◆ Exercise instructions: Copy out the text below on Switzerland's 2035 emissions target word for word, in full.

◆ Text shown:

Switzerland has set a new greenhouse gas (GHG) reduction target, aiming to cut emissions by at least 65pc by 2035 across all sectors, compared with 1990 levels.

The country submitted its new climate plan under the Paris agreement — its nationally determined contribution (NDC) — to the UN climate body the UNFCCC today. Countries party to the Paris accord are due to submit new NDCs including sectoral GHG reduction targets for 2035 by 10 February.

"The target corresponds to a greenhouse gas budget of 106.8mn t of CO2

equivalents, which is equivalent to an average reduction of GHG emissions by at least 59pc over the period 2031–2035," according to the NDC. The targets are to be achieved "primarily" through domestic measures, but the country has the option of including reductions achieved abroad.

"In this respect, Switzerland wishes to continue using internationally transferred mitigation outcomes (ITMO) — emission credits — from cooperation initiatives under article 6 of the Paris Agreement," the NDC said.

Switzerland's dependence on the use of some non-domestic measures to meet its goals once again drew criticism, with environmental group 350.org today slamming the country's "unquantified" reliance on international carbon trading mechanisms.

This raises "serious concerns" about the "credibility" of Switzerland's reduction commitment, 350.org said.

◆ Items:
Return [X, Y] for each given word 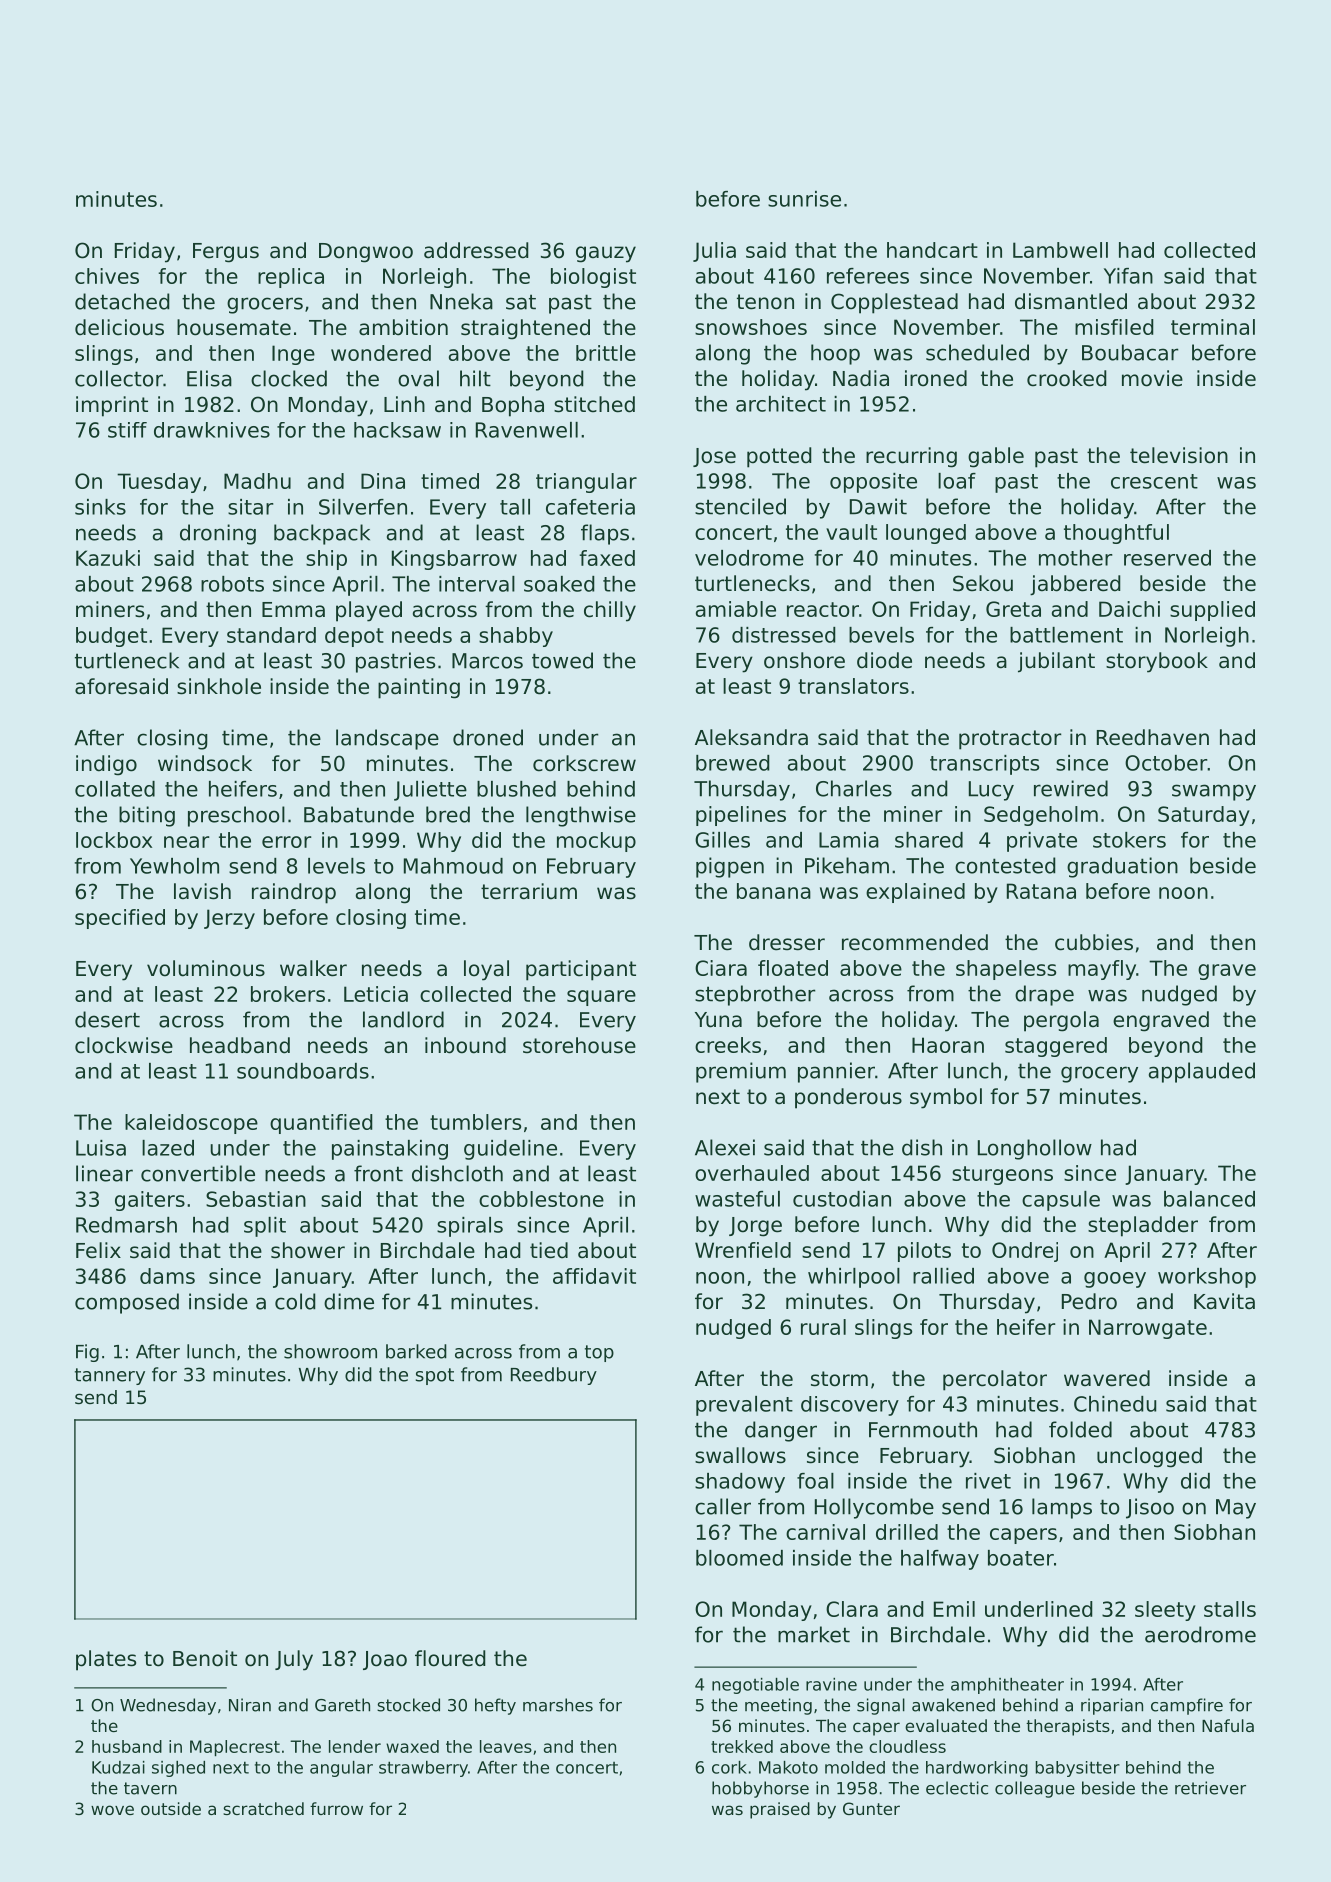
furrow [336, 1808]
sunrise [804, 199]
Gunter [871, 1808]
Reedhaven [1153, 737]
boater [1021, 1558]
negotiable [755, 1686]
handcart [932, 250]
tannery [110, 1376]
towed [562, 660]
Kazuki [108, 558]
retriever [1210, 1788]
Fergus [226, 253]
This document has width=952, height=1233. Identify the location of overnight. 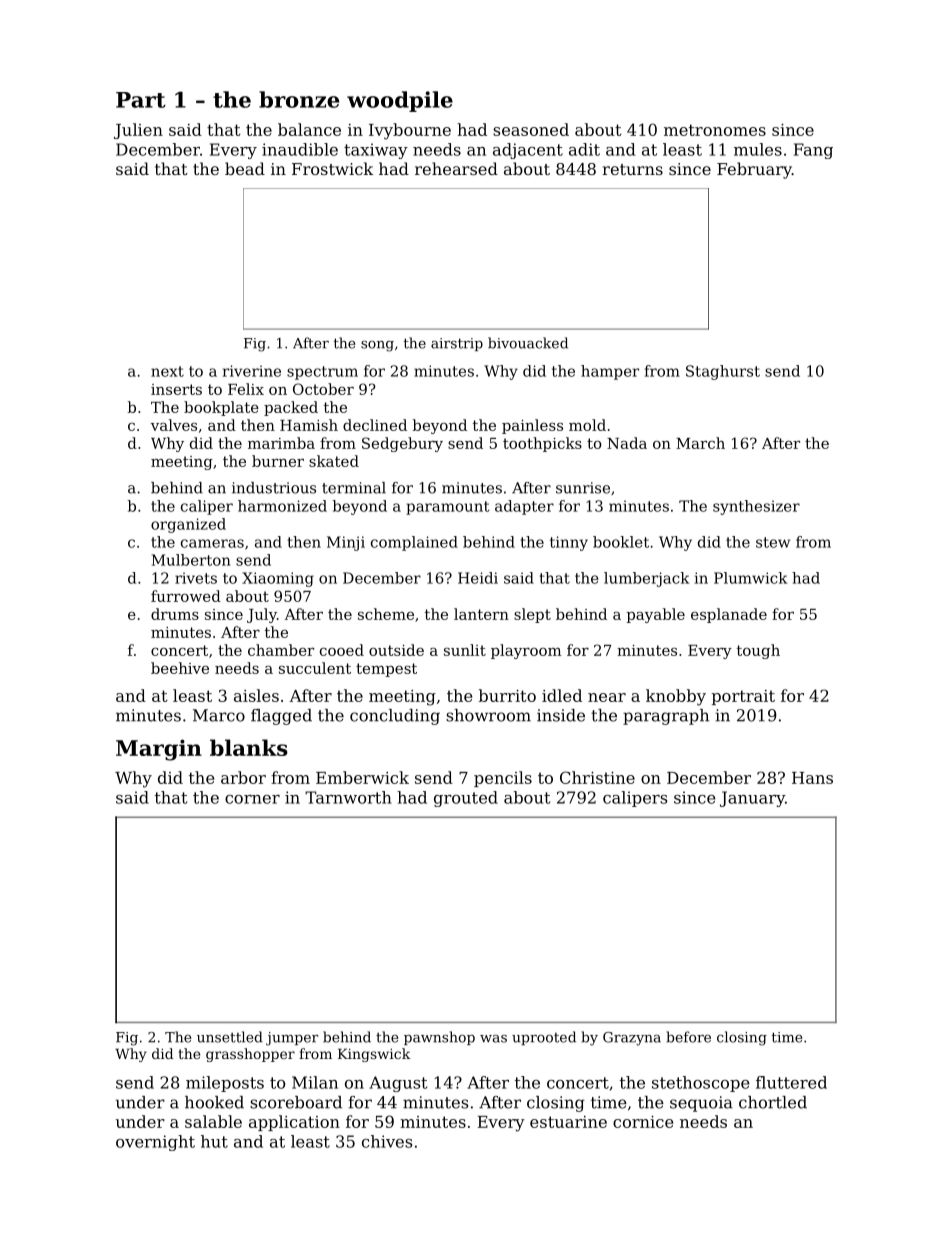
(155, 1143).
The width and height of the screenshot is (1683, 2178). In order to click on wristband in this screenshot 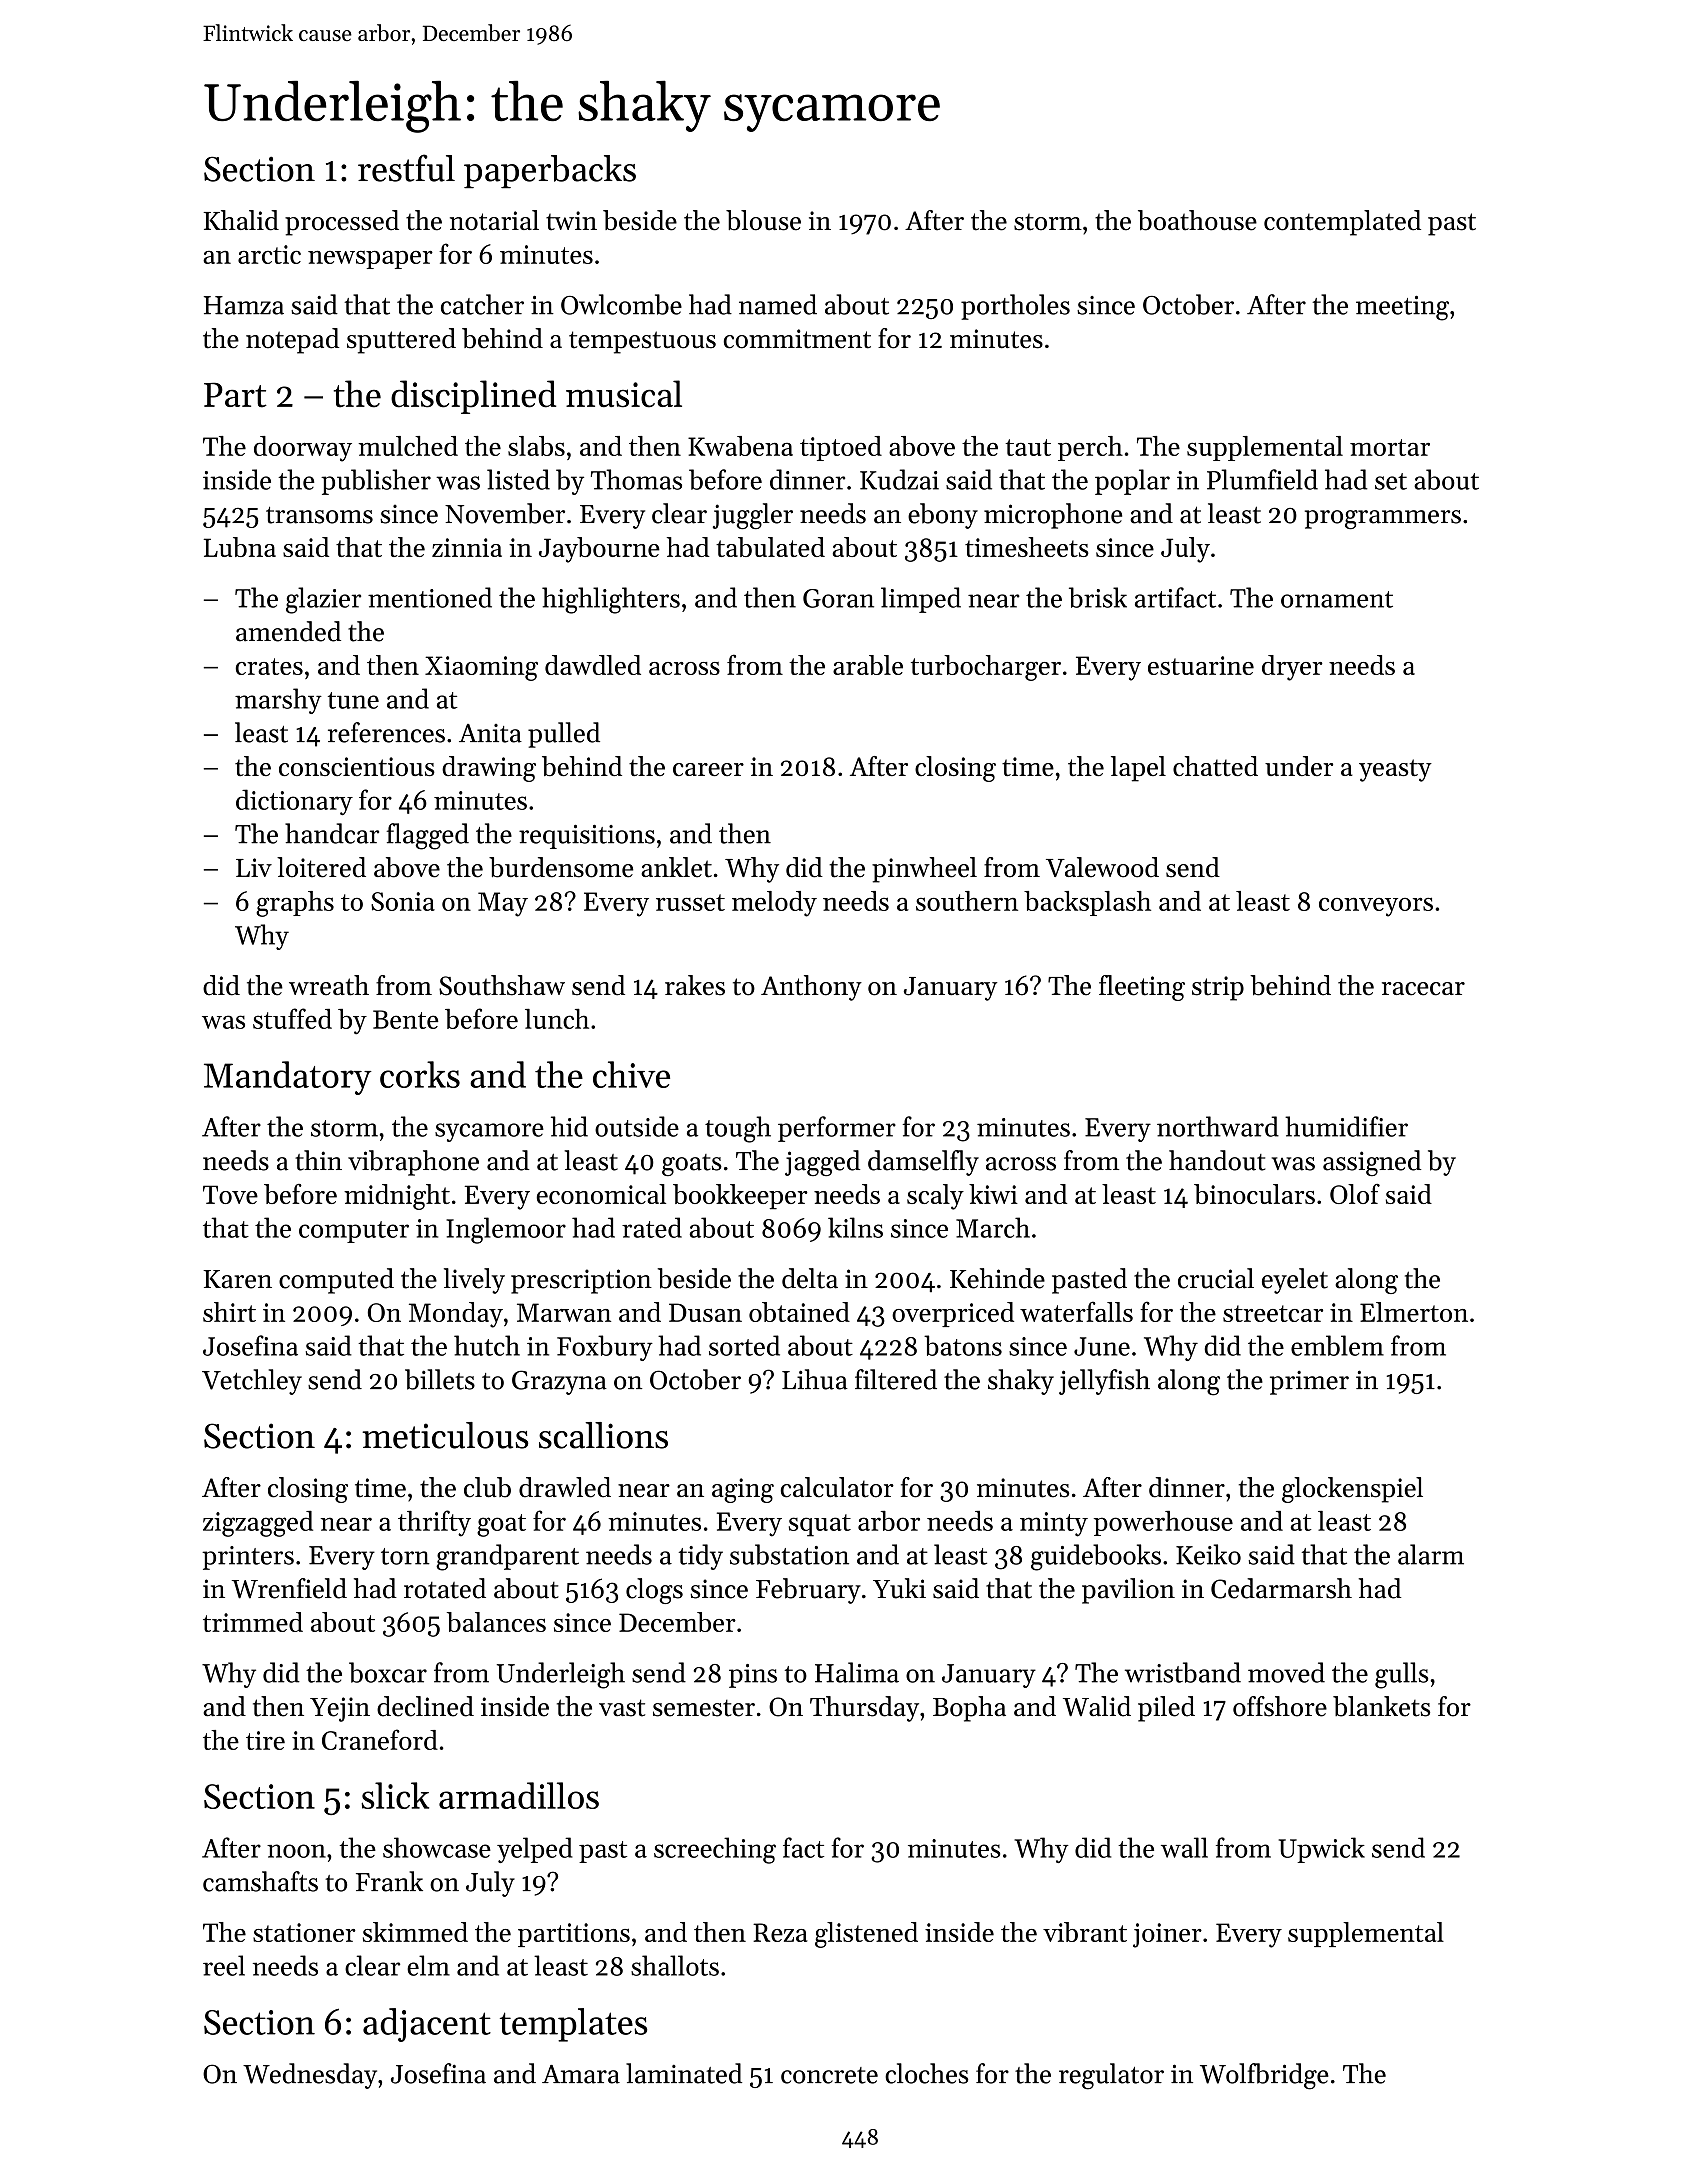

◆ Complete response:
Switzerland has set a new greenhouse gas (GHG) reduction target, aiming to cut emissions by at least 65pc by 2035 across all sectors, compared with 1990 levels.

The country submitted its new climate plan under the Paris agreement — its nationally determined contribution (NDC) — to the UN climate body the UNFCCC today. Countries party to the Paris accord are due to submit new NDCs including sectoral GHG reduction targets for 2035 by 10 February.

"The target corresponds to a greenhouse gas budget of 106.8mn t of CO2

equivalents, which is equivalent to an average reduction of GHG emissions by at least 59pc over the period 2031–2035," according to the NDC. The targets are to be achieved "primarily" through domestic measures, but the country has the option of including reductions achieved abroad.

"In this respect, Switzerland wishes to continue using internationally transferred mitigation outcomes (ITMO) — emission credits — from cooperation initiatives under article 6 of the Paris Agreement," the NDC said.

Switzerland's dependence on the use of some non-domestic measures to meet its goals once again drew criticism, with environmental group 350.org today slamming the country's "unquantified" reliance on international carbon trading mechanisms.

This raises "serious concerns" about the "credibility" of Switzerland's reduction commitment, 350.org said.